**SUPPLIED MATERIAL**
--------
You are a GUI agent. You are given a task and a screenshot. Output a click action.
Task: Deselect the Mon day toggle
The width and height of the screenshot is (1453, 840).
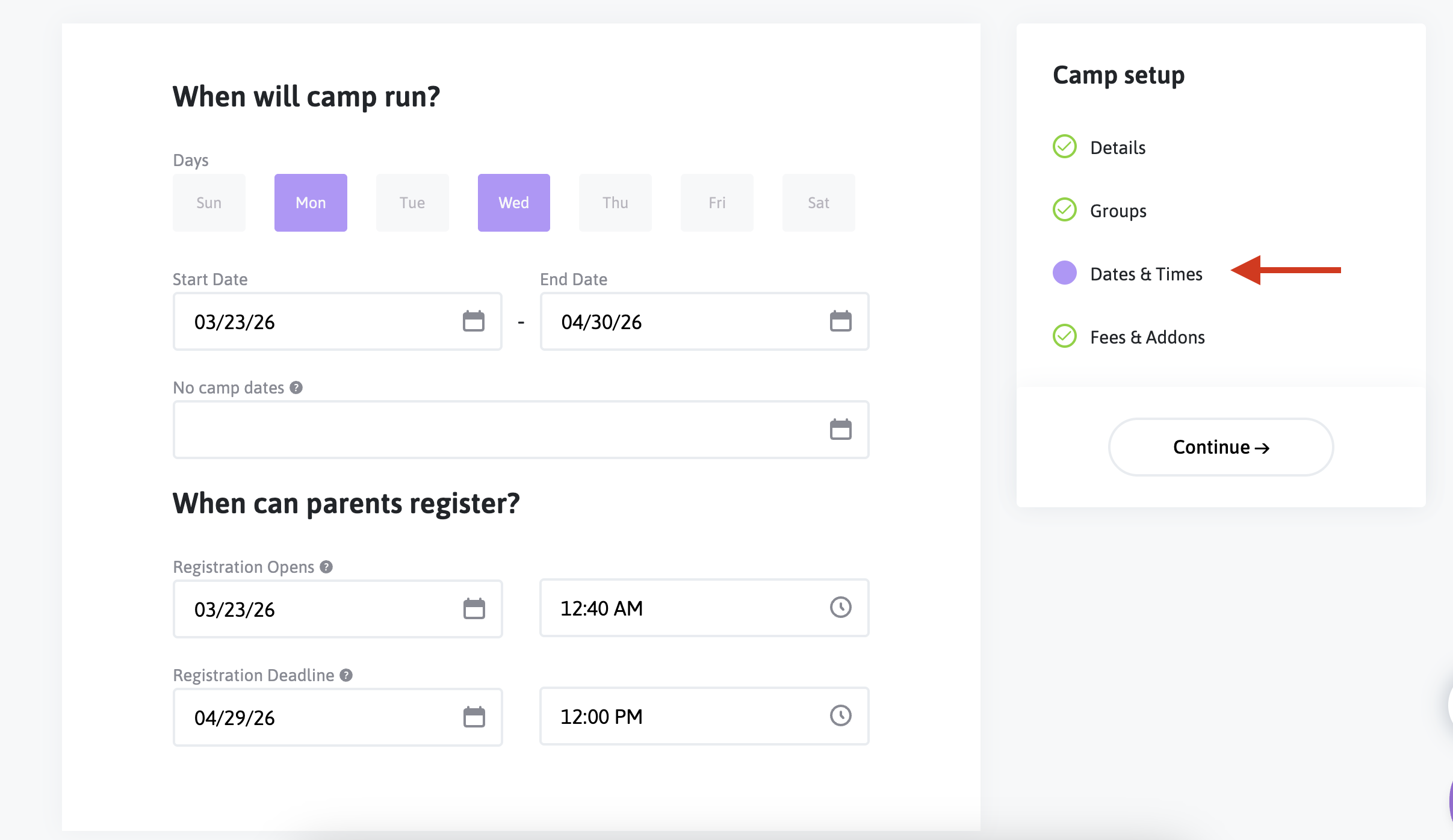point(311,203)
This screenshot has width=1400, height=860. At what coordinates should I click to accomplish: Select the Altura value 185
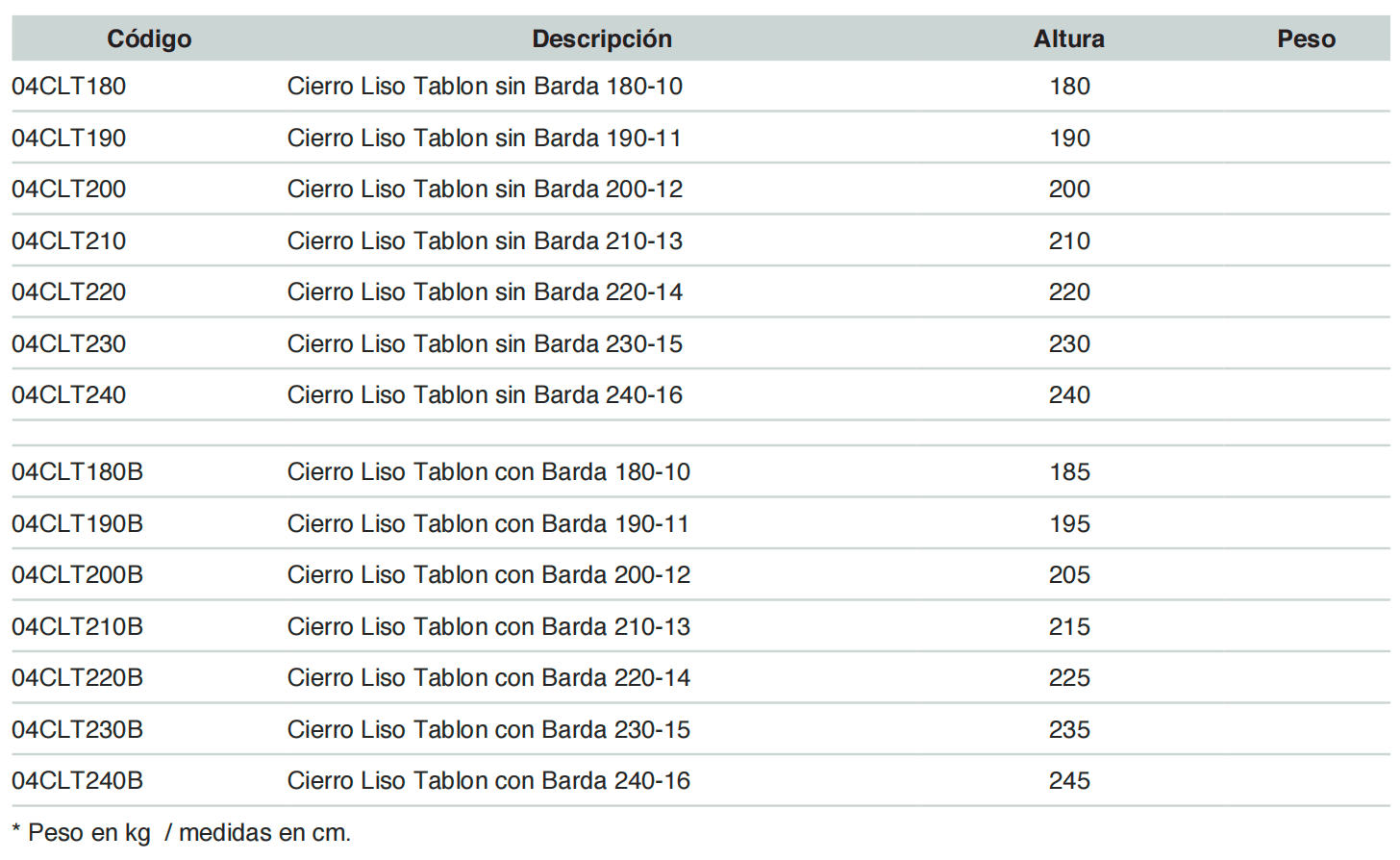click(1069, 472)
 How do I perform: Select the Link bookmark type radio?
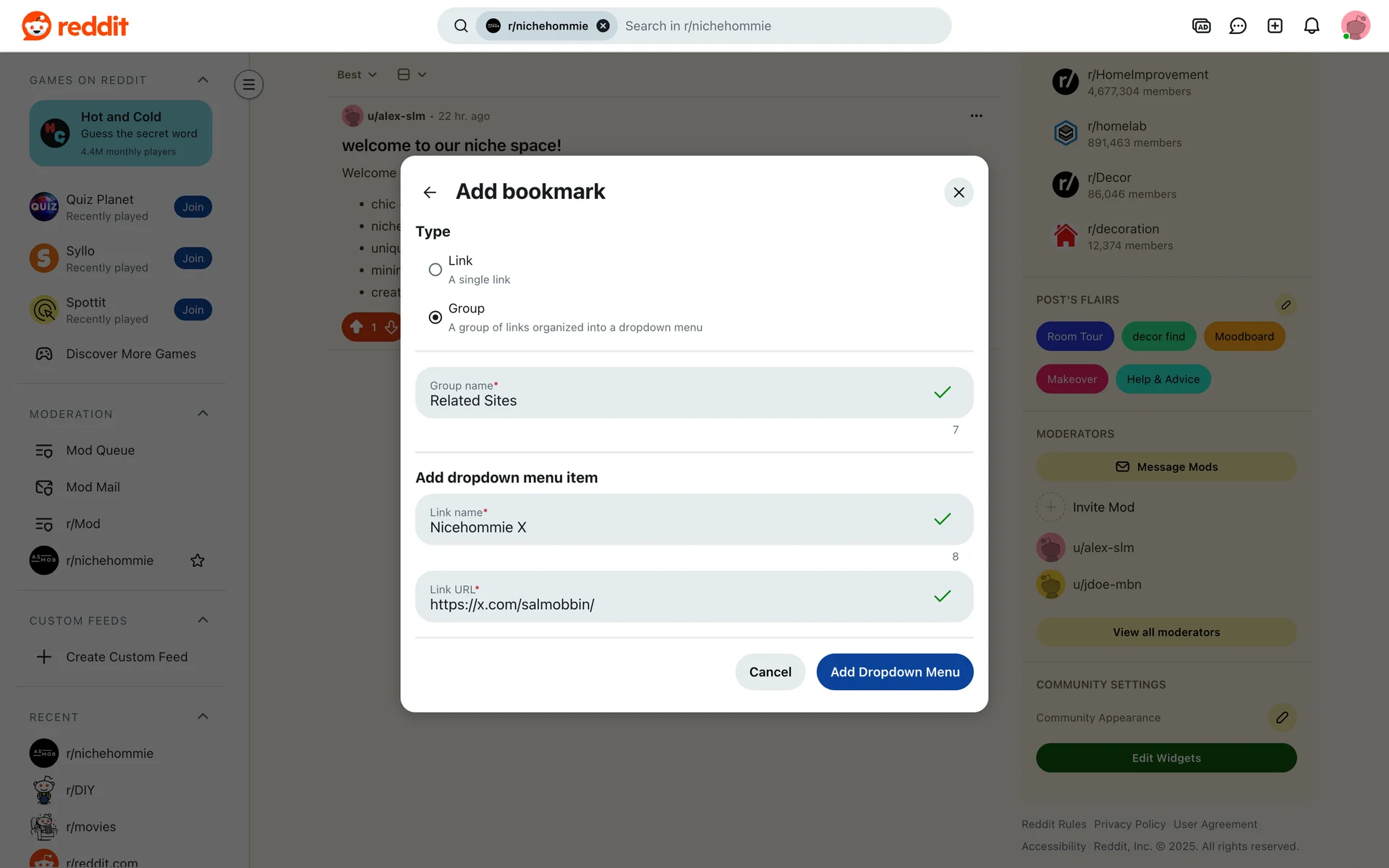(436, 270)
--------
**GOAL**
Reproduce every record above word for word, leaving out the pictures.

**TASK RESULT**
You are a GUI agent. You are given a task and a screenshot. Output a click action.
Task: Deselect the Mon day toggle
The width and height of the screenshot is (1453, 840).
point(311,203)
This screenshot has width=1400, height=860. At what coordinates should I click to accomplish: Select the Altura value 185
click(1069, 472)
 How do I perform: Select the Link bookmark type radio?
(436, 270)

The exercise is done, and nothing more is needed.